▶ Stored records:
§ §

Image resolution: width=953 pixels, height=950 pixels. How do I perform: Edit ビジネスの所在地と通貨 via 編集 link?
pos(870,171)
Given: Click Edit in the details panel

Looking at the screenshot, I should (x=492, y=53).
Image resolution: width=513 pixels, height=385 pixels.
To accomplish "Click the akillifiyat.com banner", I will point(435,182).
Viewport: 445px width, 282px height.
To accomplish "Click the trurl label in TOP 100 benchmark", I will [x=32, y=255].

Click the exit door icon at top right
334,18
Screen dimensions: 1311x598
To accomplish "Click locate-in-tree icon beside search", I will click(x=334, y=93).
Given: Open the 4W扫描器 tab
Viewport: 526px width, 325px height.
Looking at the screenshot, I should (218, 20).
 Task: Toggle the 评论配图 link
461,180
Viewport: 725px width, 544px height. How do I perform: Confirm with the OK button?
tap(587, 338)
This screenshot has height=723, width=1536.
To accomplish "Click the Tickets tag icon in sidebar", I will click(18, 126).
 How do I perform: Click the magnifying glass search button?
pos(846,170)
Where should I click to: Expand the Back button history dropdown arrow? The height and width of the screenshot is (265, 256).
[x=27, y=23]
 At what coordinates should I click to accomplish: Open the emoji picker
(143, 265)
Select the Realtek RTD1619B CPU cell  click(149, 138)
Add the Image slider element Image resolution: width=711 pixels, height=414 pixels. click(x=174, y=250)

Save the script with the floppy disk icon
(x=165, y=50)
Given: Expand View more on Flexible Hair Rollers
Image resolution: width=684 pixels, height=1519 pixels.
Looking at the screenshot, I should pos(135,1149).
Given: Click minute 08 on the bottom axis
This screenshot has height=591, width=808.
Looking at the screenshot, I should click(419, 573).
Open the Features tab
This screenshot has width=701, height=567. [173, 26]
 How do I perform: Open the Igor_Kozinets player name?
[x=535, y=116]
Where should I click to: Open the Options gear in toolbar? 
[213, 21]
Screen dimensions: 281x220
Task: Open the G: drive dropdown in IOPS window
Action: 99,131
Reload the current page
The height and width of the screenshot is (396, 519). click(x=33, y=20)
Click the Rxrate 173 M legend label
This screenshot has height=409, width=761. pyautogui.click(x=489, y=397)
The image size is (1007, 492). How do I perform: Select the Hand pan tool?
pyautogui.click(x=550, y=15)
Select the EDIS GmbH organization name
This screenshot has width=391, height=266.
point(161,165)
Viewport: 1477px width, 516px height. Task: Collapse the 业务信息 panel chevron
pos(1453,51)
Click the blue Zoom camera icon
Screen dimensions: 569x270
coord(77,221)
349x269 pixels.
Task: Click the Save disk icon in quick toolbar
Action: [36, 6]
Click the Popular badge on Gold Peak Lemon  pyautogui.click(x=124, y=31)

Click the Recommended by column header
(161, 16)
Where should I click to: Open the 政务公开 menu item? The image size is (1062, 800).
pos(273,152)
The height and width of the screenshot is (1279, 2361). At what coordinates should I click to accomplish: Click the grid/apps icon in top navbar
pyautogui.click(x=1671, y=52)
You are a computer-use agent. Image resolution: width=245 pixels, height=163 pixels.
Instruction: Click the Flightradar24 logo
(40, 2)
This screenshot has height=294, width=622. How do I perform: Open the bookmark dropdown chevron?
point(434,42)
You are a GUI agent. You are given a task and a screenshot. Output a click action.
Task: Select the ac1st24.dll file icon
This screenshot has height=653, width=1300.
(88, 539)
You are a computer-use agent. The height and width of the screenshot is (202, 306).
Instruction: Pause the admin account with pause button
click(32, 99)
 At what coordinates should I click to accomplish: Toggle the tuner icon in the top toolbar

§ §

▶ Exercise directions:
Return, please, the lines of the data from the first through the line containing "Screen dimensions: 1311x598", both kept, exactly as they stand and nothing more.

▶ Response to the exercise:
Image resolution: width=953 pixels, height=950 pixels. How do I perform: Edit ビジネスの所在地と通貨 via 編集 link?
pos(870,171)
Given: Click Edit in the details panel

Looking at the screenshot, I should (x=492, y=53).
Image resolution: width=513 pixels, height=385 pixels.
To accomplish "Click the akillifiyat.com banner", I will point(435,182).
Viewport: 445px width, 282px height.
To accomplish "Click the trurl label in TOP 100 benchmark", I will [x=32, y=255].

Click the exit door icon at top right
334,18
Screen dimensions: 1311x598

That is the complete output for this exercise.